Türk milleti de AKP’nin yalanlarını işte böyle dinliyor. “Gene ne palavra sıkacak acaba?”

Özür ne demek?

Tescilli bir katil, senin 9 kardeşini, evladını, babanı katletmiş… Sen ise özür dilemesini bekleyip durdun, yıl geçti.

Böyle bir katliamın karşılığı olarak özür dedin, ambargo kalksın dedin, tazminat dedin.

Özür zaten hakkımızdı.

Ambargonun kalkması da hakkımız.

Tazminat da.

Ve esas hakkımız, kısas hükümleri gereği, yapılan katliamların hesabının sorulması ki bu gündeme getirilmeden, “özür dile de kapatalım” diye İsrail’e bir tek yalvarmadıkları kalmıştı. Kapalı kapılar ardında, direk bir özür değil de özür benzeri bir şeyler mırıldanılmasına bile razı olduklarını katillerimize ifade etmiş olmaları, yalvardıkları mânâsını haiz değil mi?

İki kişi kavga etmiş, haklı olan, haksız olana, “Ya bak, özür dile de aramızdaki ilişkiye eskisi gibi devam edebilelim. Ben senle aramızdaki ilişkiyi, o güzel günlerdeki gibi devam ettirmek istiyorum. Ama, özür dilemezsen, etrafa ne diyeyim, nasıl anlatayım bu ilişkiyi devam ettirmeyi? O kadar çok istesem de elimde değil bu kadarı, benim de mesul olduğum yerler var, bu makamda-koltukta durabilmem için asgari şartlar var ki, ben de senden bu en asgari şeyi yapmanı istemeye mecburum artık. Ah bu mecburiyet olmasa, yoksa dükkan senin. Ev ahalisi benim bu kadar yavşadığımı görürse, o yukarıda anlatılan fıkradaki yalancı benim zaten, ‘o yalanı al da münasip yerine koy’ dediği gibi, bu ihanetin hesabını bir tek ben vermeyeceğim gibi, milletin ayranı da öyle bir kabarır ki, maazallah sen de veremezsin. O zaman bu milleti ne ben ne de sen tutabiliriz. Bu tavrınla, yıllarca elbirliğiyle kandırdığımız ev ahalisinin uyanmasına vesile olursun ki bu hem sen hem de benim için fena. Ne olur, özre benzer birkaç kelam etsen de, aslında özür olmayan bu kelimeleri, ben, ev ahalisine ‘bakın özür diledi’ diye yutturabileyim.”

İsrail ne diyor?

“Ne özrü? Biz şimdiye kadar kime özür dilemişiz ki? Milli gurur öyle sokakta alınıp satılan bir şey değil koçum. Siz bize belki özür dilettirebilirdiniz ama, askerinizin başına çuval geçirildiğinde gıkınız çıkmadığı gibi, bir de “Terör elebaşı Amerika’ya nota vermeyecek misiniz?” diye soranlara, “Ne notası, müzik notası mı?” diye cevap verdikten sonra, bizden de özür alamazsınız artık. Siz kendi gururunuza sahip çıkmak yerine, gururunuza sahip çıkılması gerektiğini söyleyenleri azarladınız, olmadı kodese tıktınız. Siz kendi haysiyet ve şerefinizi ayaklar altına atmadınız mı böylece? Sen kendi derdini ev ahalisine nasıl anlatırsan anlat. Bu benim derdim değil. Nihayetinde kullanılıp atılacak bir tampondan ibarettin, senin üzerine er-geç sifon çekilecekti. Şimdi ikile!”

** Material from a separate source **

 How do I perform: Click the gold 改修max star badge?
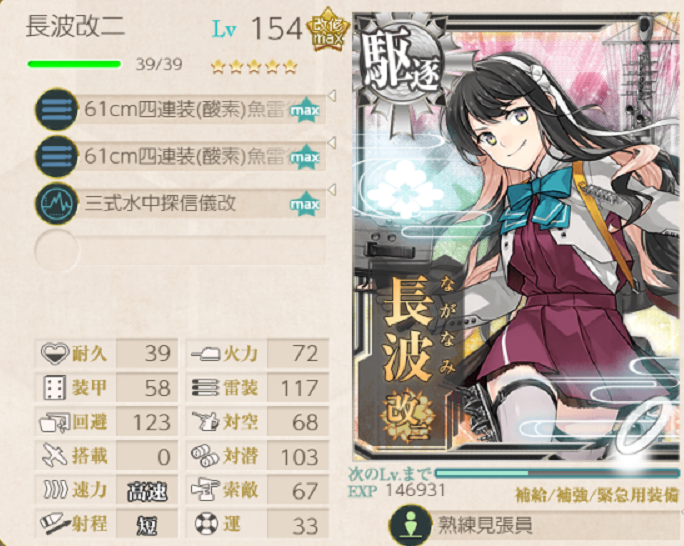point(328,30)
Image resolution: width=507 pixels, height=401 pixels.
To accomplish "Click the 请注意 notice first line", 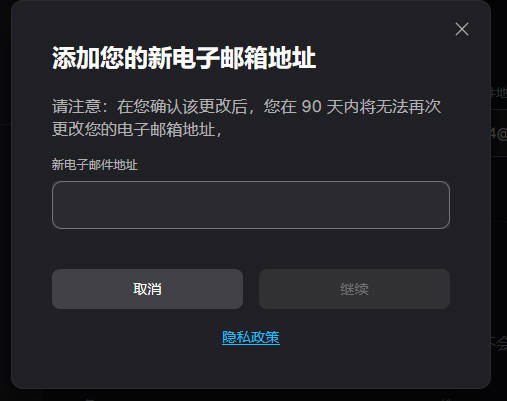I will point(247,107).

Karşılığı kısas olabilecek bir cürmün bedelini kuru bir özür, üç-beş kuruş para isteyerek geçiştirmek isterken o bile ellerine geçmemiş olması karşısında, palavradan üç-beş madde ile güya tavır aldılar.

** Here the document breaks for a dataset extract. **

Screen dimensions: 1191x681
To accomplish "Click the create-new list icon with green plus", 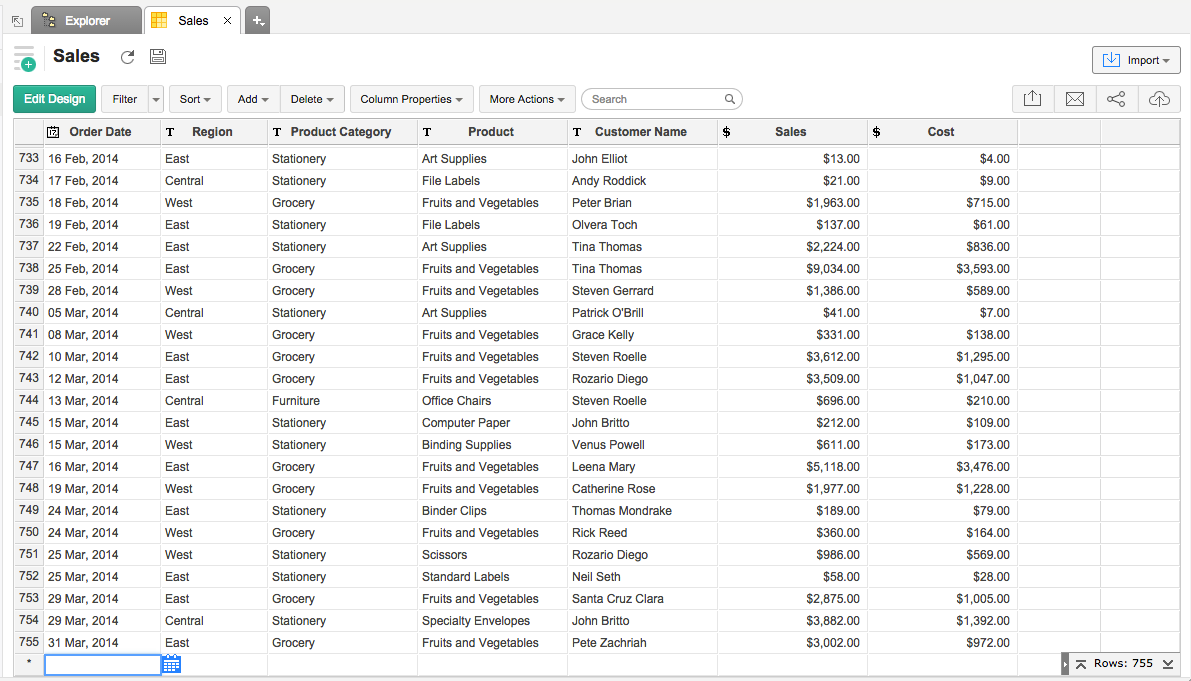I will tap(25, 59).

“Milli Gurur”u bir özre Yahudi’ye peşkeş çekmek isterken, Allah hesaplarınızı nasıl da bozuverdi, rapor basına sızdırılıp yayınlanıverdi?

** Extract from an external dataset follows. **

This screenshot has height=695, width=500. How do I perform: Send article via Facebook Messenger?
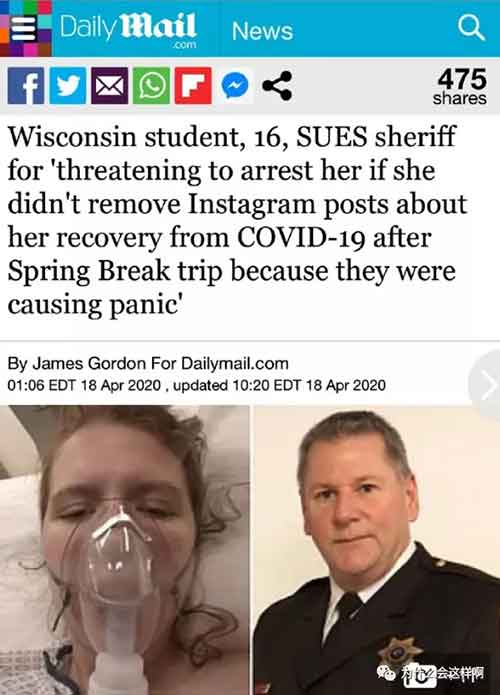(235, 86)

Mehmetçiğin başına çuval geçiren coniye bir nota dahi veremeyen sizin ipliğinizin de pazara çıkma zamanı gelmiştir.

Müjdeler olsun!

Mavi Marmara şehidlerinin kanlarının bereketi, içimizdeki hainleri, işbirlikçileri deşifre ediyor ki o kanlara sahip çıkmayanlar, ama o kan üzerine rant ve iktidar inşa etmeye kalkanları mekri ilahi işte böyle çarpmakta. Şimdi o şehid kanlarına batıp boğulmaktalar.